Stagwell has transformed itself into a sizeable, digitally oriented marketing group with a clear emphasis on technology and data‑driven services. Revenues are much higher than a few years ago, but profitability at the bottom line is still thin and uneven, and earnings per share have not kept pace with top‑line growth. The balance sheet shows meaningful leverage and only modest cash, which raises the importance of steady cash generation and disciplined capital allocation.

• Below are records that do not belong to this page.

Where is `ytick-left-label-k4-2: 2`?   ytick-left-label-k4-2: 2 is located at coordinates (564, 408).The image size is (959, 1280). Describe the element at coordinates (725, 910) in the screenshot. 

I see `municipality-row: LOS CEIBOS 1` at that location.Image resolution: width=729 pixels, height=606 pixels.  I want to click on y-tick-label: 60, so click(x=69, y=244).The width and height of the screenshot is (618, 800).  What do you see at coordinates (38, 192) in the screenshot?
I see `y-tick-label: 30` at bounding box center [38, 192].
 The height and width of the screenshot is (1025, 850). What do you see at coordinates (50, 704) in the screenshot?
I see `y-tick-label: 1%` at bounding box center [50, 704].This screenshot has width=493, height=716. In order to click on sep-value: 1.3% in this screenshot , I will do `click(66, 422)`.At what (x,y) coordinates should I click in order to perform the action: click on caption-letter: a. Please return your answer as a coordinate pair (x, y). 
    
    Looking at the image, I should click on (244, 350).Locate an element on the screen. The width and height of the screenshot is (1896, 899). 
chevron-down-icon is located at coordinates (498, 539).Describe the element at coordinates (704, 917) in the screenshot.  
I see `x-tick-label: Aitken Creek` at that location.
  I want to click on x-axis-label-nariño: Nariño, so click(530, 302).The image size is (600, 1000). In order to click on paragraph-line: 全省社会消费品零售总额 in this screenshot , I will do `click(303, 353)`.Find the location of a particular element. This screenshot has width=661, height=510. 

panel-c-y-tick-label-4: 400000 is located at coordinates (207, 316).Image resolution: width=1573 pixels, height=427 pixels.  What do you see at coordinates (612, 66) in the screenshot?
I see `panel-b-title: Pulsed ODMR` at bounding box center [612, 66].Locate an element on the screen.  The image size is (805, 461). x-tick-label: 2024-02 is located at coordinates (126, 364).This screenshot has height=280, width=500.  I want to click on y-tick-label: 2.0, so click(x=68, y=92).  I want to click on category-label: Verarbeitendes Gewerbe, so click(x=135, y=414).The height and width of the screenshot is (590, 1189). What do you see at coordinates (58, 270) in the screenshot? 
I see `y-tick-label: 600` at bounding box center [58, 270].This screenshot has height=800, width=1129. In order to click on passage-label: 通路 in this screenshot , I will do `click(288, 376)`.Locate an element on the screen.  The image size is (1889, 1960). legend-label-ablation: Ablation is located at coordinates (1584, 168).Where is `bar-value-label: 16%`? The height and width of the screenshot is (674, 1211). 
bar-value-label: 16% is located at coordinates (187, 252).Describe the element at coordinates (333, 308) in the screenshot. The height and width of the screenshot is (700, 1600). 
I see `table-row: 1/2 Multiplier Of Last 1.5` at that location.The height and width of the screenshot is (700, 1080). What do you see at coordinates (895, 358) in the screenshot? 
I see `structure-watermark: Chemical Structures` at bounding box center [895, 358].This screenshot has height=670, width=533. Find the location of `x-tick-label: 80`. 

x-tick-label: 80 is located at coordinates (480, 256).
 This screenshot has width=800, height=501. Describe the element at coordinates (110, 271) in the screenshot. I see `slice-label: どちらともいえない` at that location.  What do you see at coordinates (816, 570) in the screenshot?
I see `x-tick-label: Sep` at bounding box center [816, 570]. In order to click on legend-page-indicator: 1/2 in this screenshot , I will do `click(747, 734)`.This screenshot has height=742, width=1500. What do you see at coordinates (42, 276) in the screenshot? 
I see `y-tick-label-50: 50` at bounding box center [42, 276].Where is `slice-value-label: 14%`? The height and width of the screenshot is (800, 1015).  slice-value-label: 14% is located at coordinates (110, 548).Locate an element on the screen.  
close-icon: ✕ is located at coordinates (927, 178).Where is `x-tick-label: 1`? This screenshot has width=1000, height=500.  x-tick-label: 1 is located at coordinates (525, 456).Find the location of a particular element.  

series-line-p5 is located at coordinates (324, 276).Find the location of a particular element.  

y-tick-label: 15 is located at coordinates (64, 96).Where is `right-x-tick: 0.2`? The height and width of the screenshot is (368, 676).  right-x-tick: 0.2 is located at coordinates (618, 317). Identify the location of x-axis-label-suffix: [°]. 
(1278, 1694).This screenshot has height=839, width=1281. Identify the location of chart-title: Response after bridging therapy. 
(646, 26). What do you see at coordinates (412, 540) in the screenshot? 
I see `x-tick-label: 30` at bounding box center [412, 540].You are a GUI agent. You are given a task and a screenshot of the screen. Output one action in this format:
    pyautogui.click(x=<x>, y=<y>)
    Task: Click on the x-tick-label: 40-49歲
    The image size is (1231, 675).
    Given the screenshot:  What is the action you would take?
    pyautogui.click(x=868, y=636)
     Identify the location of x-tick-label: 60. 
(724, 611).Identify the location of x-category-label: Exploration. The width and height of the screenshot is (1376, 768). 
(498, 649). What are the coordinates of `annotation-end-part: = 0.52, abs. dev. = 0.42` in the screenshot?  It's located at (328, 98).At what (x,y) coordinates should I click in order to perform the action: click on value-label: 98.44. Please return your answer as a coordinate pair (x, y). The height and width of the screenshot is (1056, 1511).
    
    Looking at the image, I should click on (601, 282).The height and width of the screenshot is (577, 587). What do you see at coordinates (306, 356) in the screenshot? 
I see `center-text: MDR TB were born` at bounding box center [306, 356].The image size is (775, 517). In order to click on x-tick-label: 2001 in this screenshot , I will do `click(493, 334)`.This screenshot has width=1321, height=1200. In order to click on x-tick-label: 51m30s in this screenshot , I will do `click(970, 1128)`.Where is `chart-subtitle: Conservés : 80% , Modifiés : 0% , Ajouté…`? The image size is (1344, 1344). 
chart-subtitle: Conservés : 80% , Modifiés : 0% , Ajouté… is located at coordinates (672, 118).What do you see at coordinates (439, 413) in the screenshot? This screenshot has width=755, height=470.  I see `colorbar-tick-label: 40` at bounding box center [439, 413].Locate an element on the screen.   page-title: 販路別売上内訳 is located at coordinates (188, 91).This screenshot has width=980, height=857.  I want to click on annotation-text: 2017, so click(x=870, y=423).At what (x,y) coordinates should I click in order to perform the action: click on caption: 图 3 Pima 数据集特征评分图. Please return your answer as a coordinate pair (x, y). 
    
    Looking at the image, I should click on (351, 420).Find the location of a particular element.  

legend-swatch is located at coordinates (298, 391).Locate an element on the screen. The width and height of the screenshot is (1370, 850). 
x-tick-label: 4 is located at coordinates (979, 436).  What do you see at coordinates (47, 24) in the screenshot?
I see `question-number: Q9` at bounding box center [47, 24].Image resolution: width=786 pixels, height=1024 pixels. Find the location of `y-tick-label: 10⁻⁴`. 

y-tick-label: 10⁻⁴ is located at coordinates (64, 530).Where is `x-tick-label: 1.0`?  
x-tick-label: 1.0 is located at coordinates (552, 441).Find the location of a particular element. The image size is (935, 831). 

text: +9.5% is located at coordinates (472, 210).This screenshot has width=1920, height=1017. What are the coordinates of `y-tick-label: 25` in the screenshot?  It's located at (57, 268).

On the strategic side, the company’s challenger positioning, integrated agency model, and aggressive investment in AI and marketing software give it a differentiated story in a changing advertising landscape. The key questions going forward are whether Stagwell can turn its innovation pipeline and digital focus into more stable, higher‑margin earnings and stronger cash flows, while gradually reducing financial risk in a cyclical, highly competitive industry.